-- Task description --
Take the lines from the one containing "This screenshot has height=952, width=1288." through the final line below and restate them exactly. Omit the pictures.

[Source material]

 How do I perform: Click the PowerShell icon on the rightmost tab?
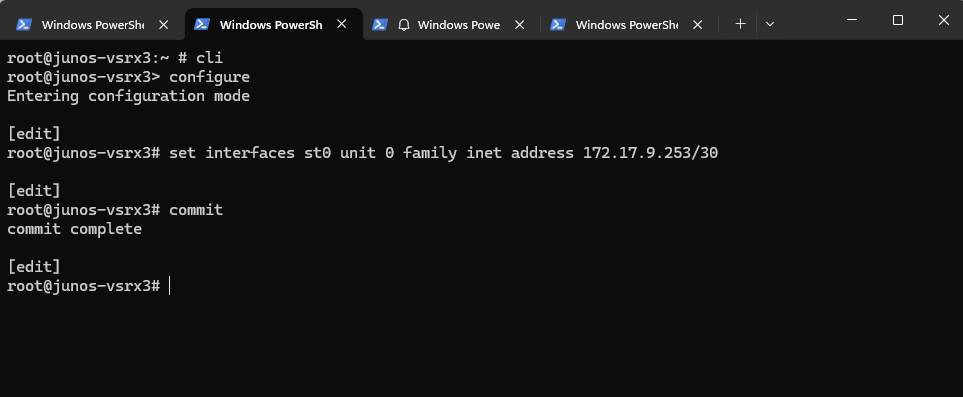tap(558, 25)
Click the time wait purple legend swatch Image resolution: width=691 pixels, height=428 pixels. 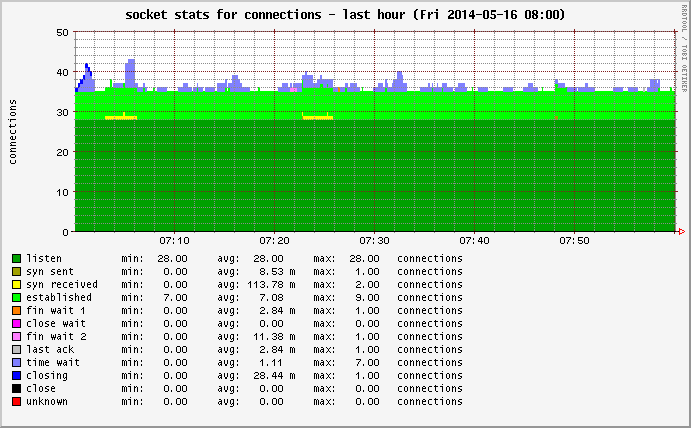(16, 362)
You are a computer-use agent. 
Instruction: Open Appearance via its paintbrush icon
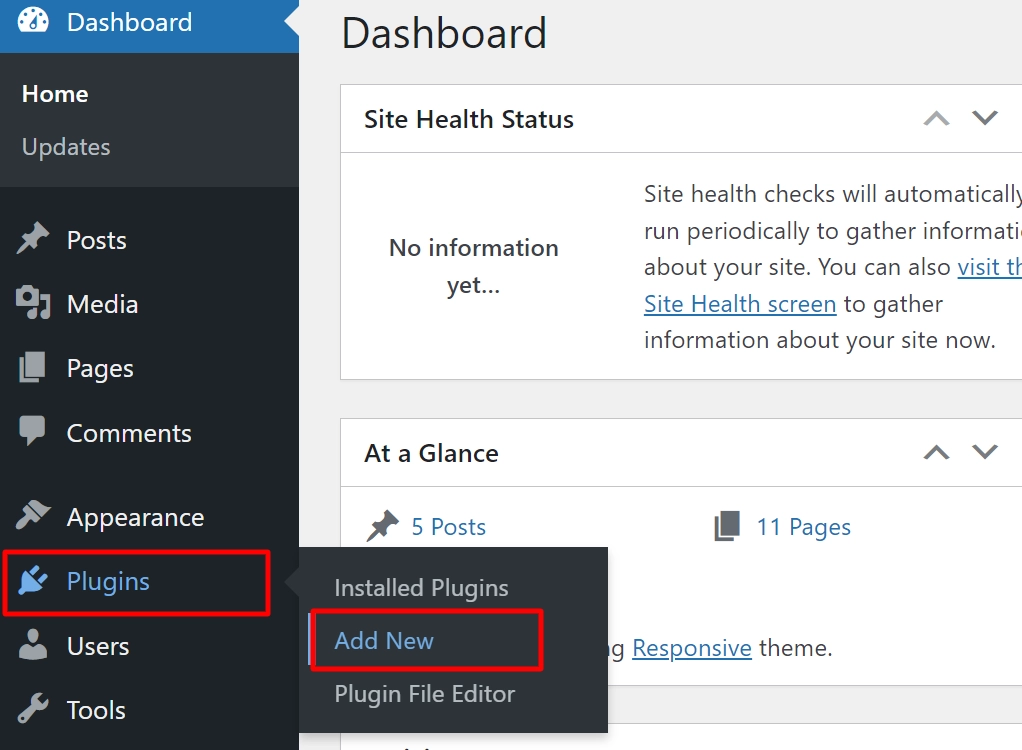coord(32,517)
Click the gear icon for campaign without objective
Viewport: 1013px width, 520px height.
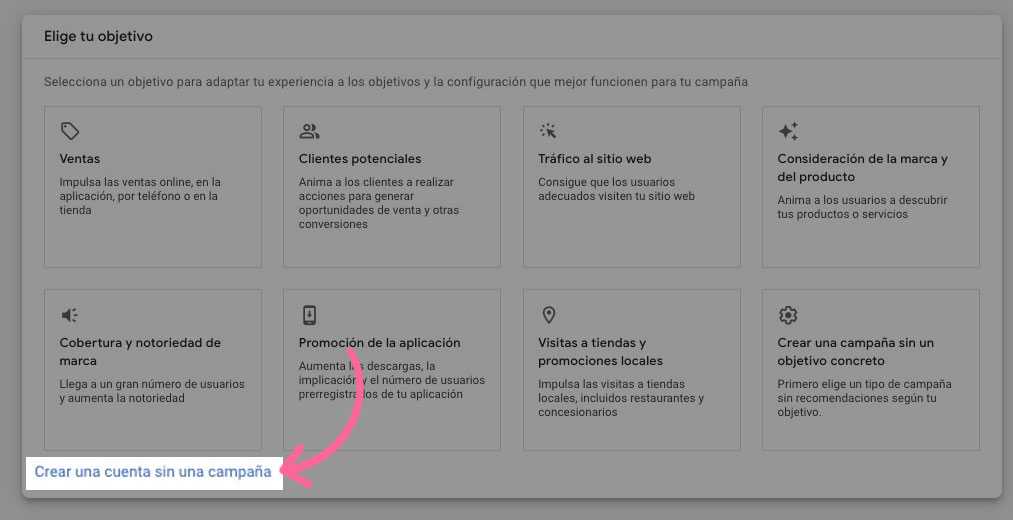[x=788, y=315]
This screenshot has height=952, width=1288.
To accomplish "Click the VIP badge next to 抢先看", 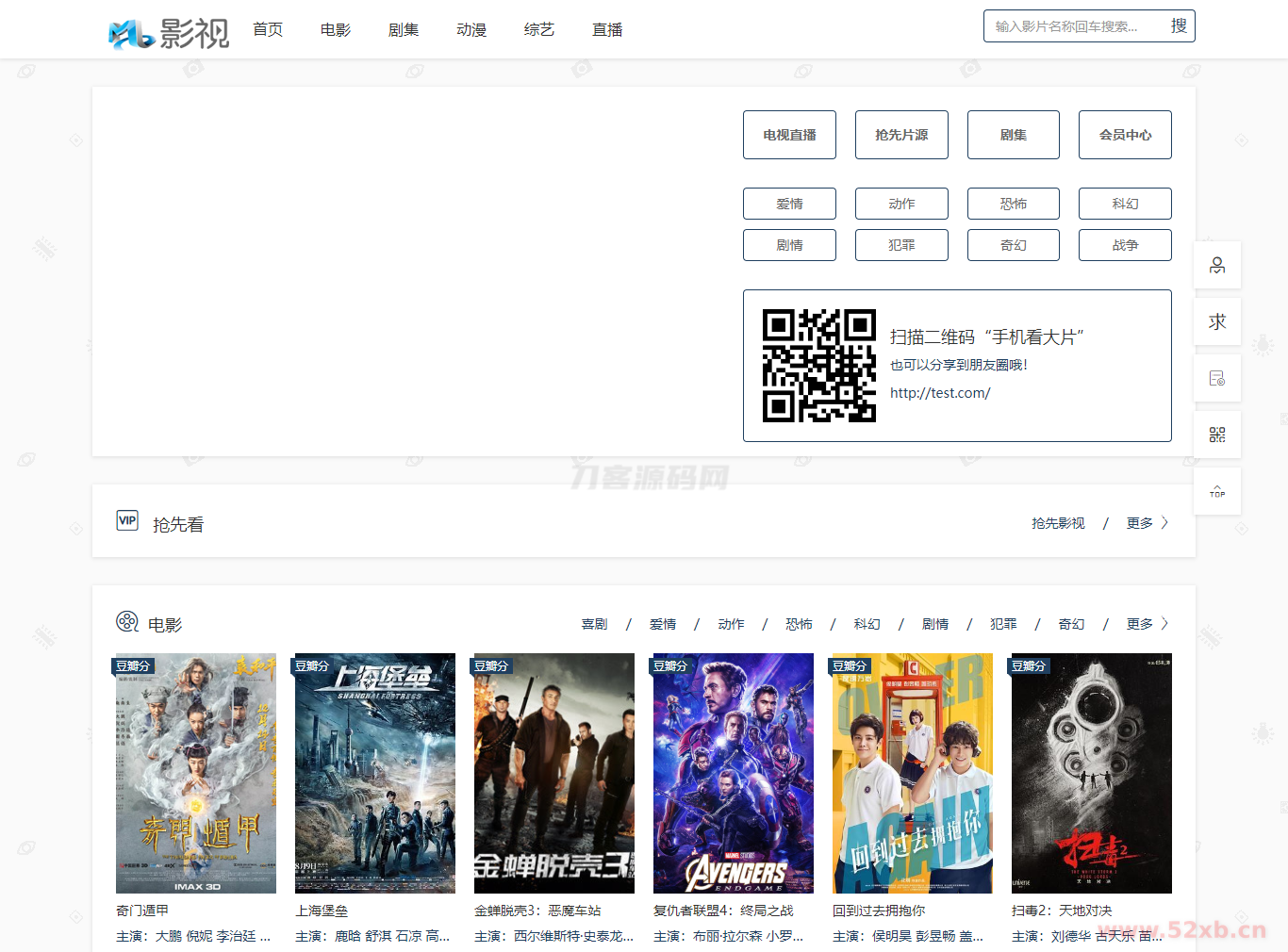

[/Source material]

-- Task response --
This screenshot has height=952, width=1288.
To accomplish "Click the VIP badge next to 抢先看", 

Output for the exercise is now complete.